PROBLEM REQUIREMENTS:
Word for word, copy out the entries below, but not the pictures in them.

┄┄┄┄┄┄

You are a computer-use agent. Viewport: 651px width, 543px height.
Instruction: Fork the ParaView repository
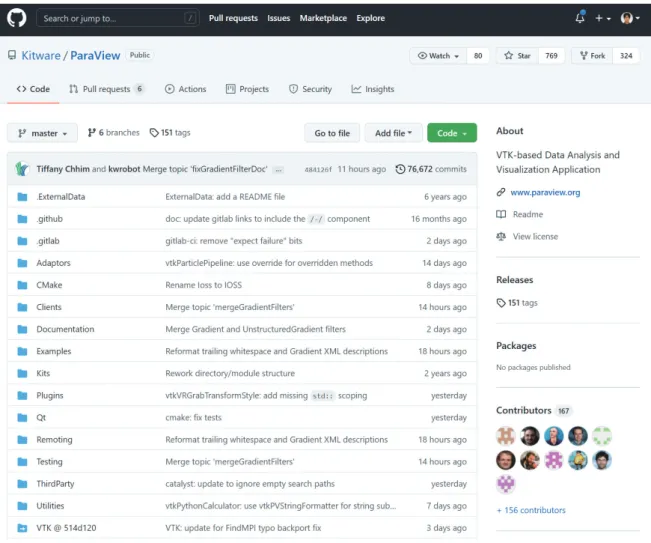(592, 56)
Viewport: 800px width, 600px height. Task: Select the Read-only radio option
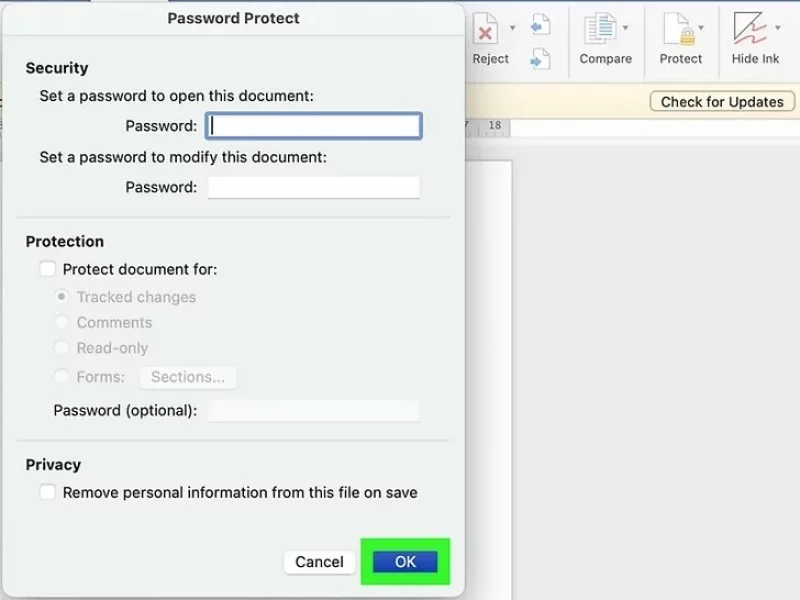pos(61,348)
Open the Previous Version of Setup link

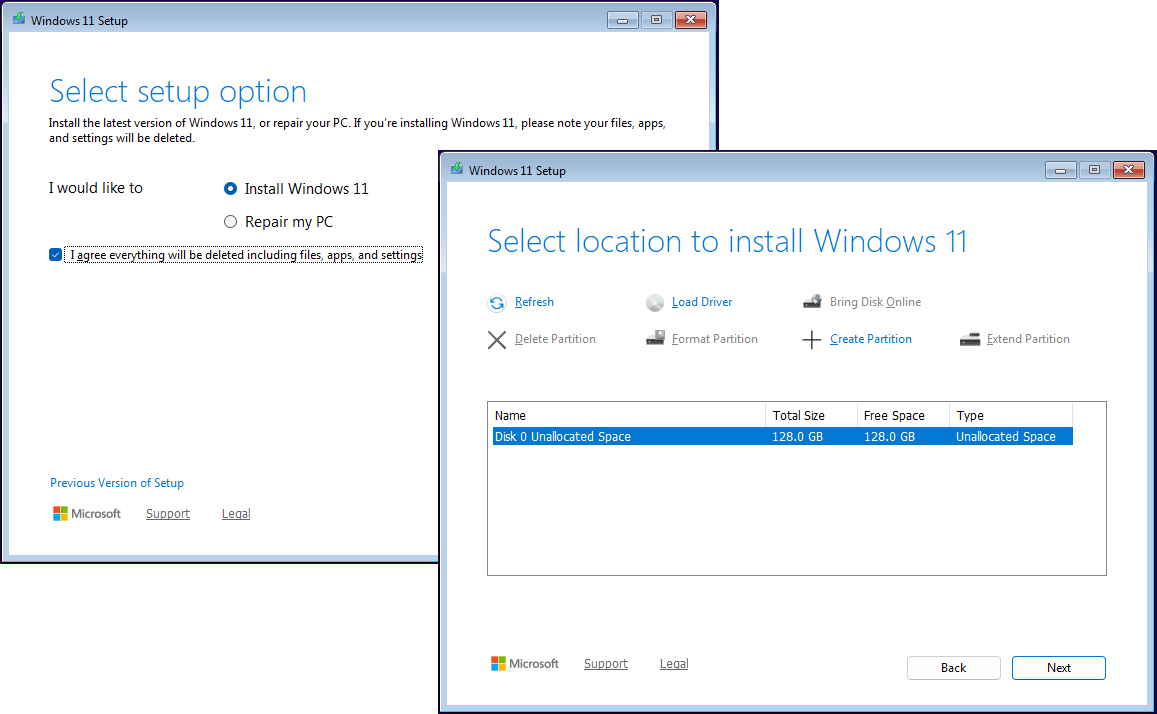tap(116, 483)
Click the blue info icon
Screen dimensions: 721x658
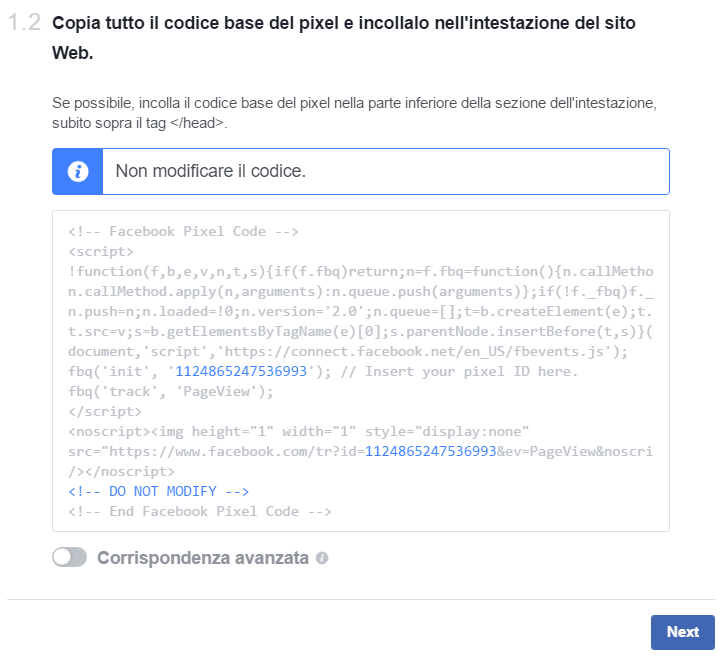(78, 172)
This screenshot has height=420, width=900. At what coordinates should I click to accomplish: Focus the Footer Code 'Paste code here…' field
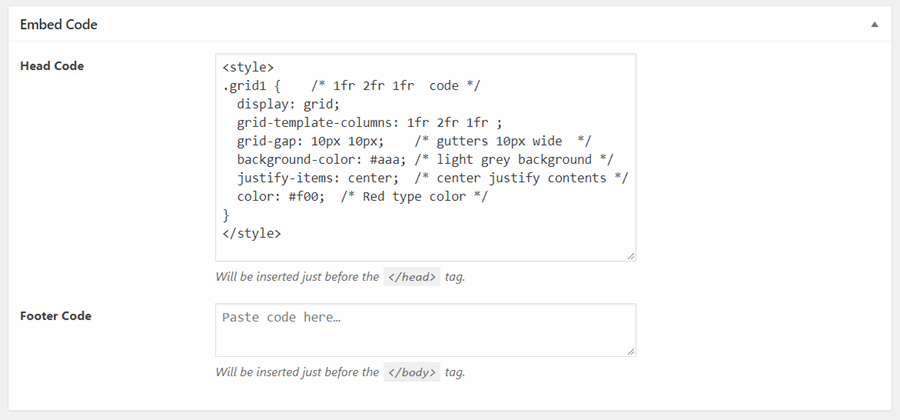[425, 330]
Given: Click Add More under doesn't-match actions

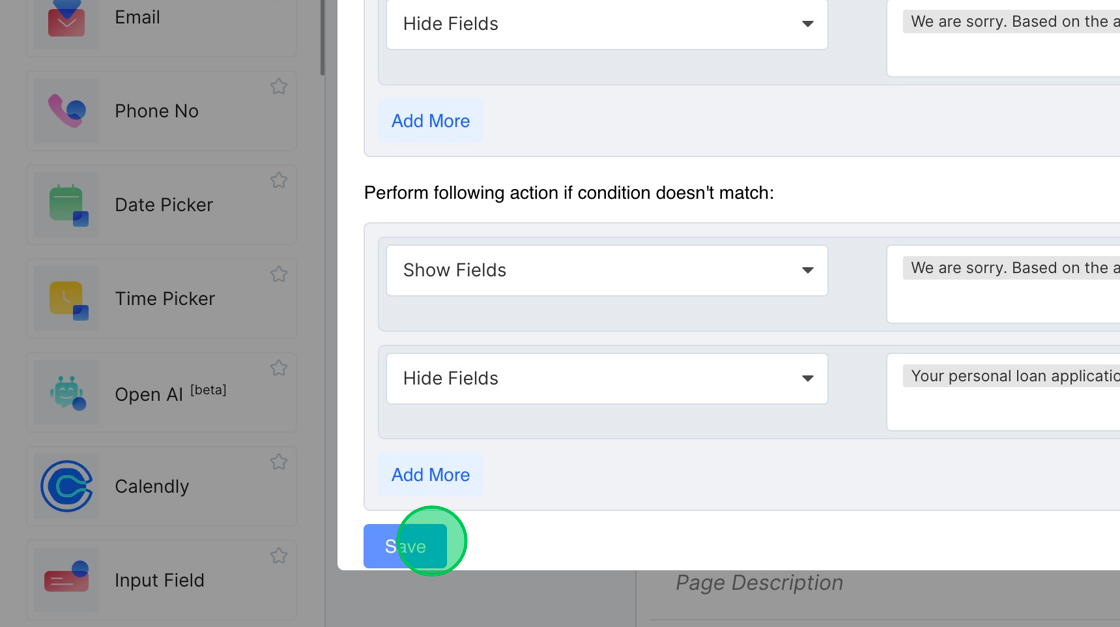Looking at the screenshot, I should pos(430,475).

┄┄┄┄┄┄

WRITTEN REPLY:
You are a computer-use agent. Viewport: 651px width, 543px height.
Instruction: Fork the ParaView repository
(592, 56)
Viewport: 800px width, 600px height. Task: Select the Read-only radio option
pos(61,348)
Open the Previous Version of Setup link

tap(116, 483)
Click the blue info icon
Screen dimensions: 721x658
(78, 172)
This screenshot has height=420, width=900. At what coordinates should I click to accomplish: Focus the Footer Code 'Paste code here…' field
[425, 330]
Given: Click Add More under doesn't-match actions

Looking at the screenshot, I should pos(430,475).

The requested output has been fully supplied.